● **PROBLEM STATEMENT**
Using the data that follows, output only the lines from the line with "You are a GUI" up to and including the line with "the Android home", exactly, leaving pictures aside.

● **DATA FOR REVIEW**
::::
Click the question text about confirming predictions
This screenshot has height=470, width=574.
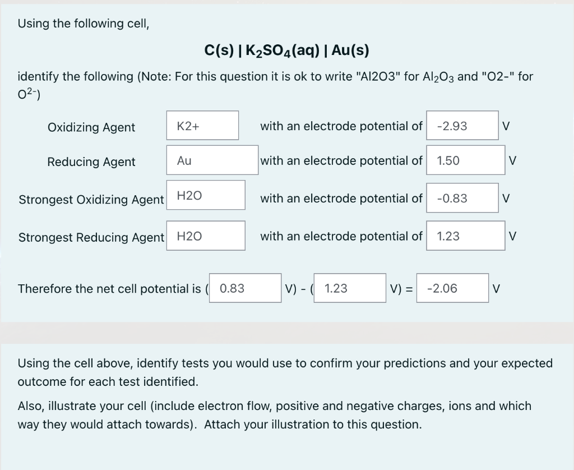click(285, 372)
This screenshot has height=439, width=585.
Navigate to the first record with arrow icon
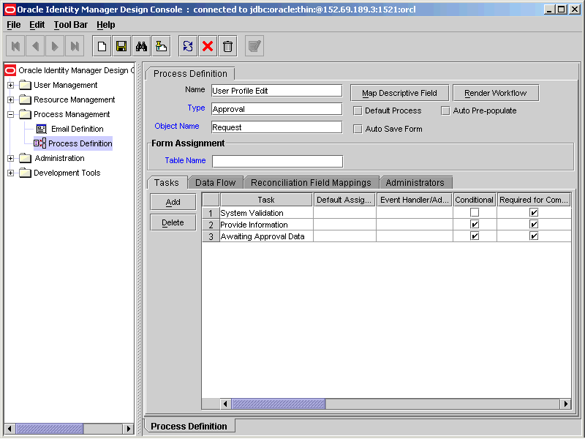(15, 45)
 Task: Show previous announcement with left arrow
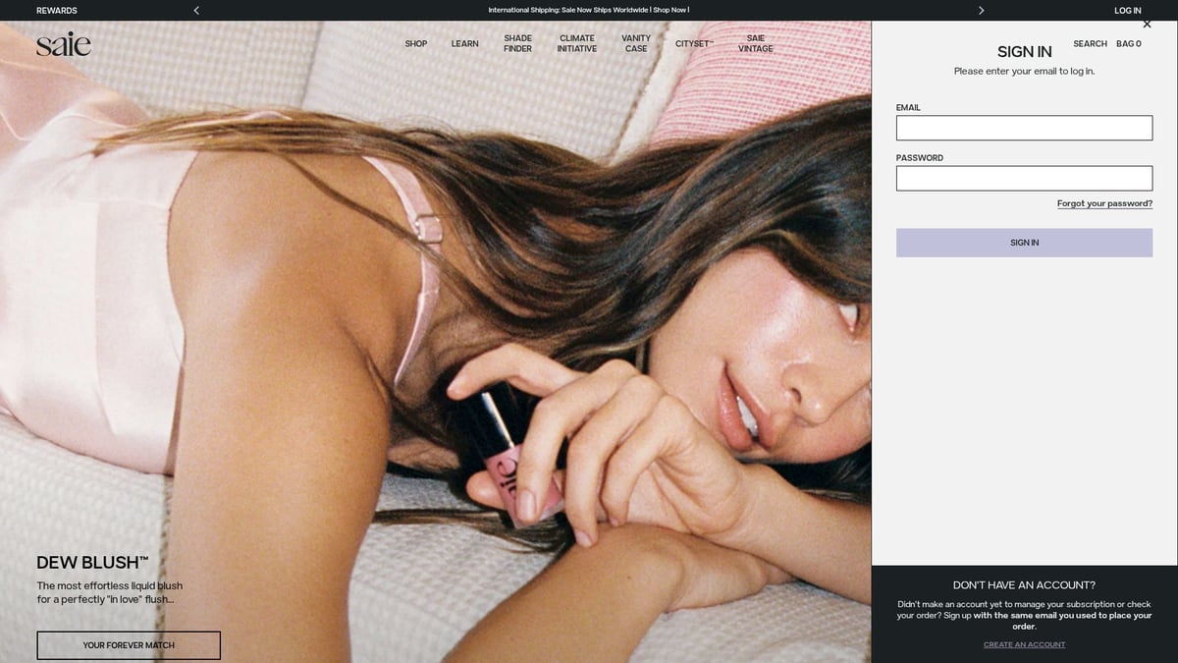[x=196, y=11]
::::
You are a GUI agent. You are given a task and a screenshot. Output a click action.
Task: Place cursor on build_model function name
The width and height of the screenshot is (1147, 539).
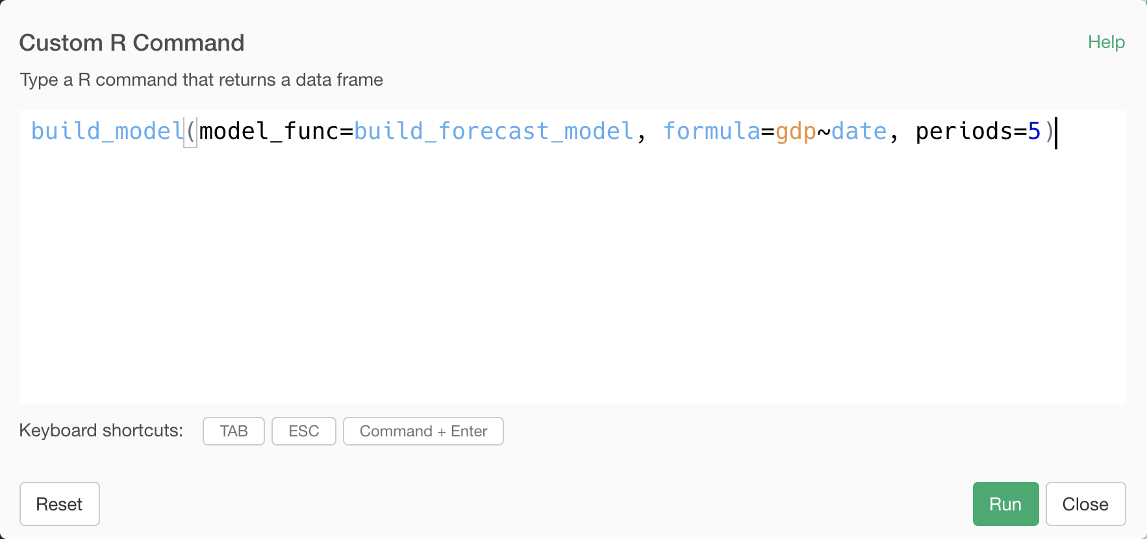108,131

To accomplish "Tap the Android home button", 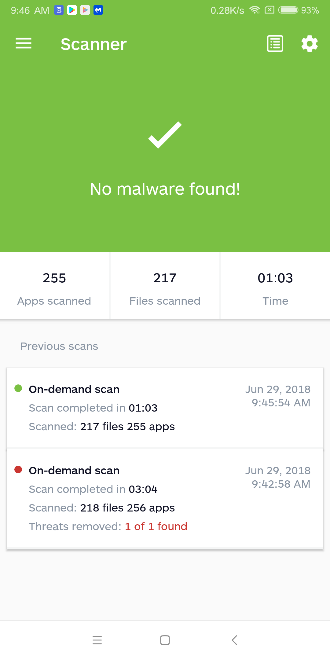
::::
● **ANSWER TO THIS TASK**
You are a GUI agent. You are given a task and a screenshot. Output a click action.
Task: Place cursor on build_model function name
The width and height of the screenshot is (1147, 539).
108,131

To accomplish "Tap the Android home button", 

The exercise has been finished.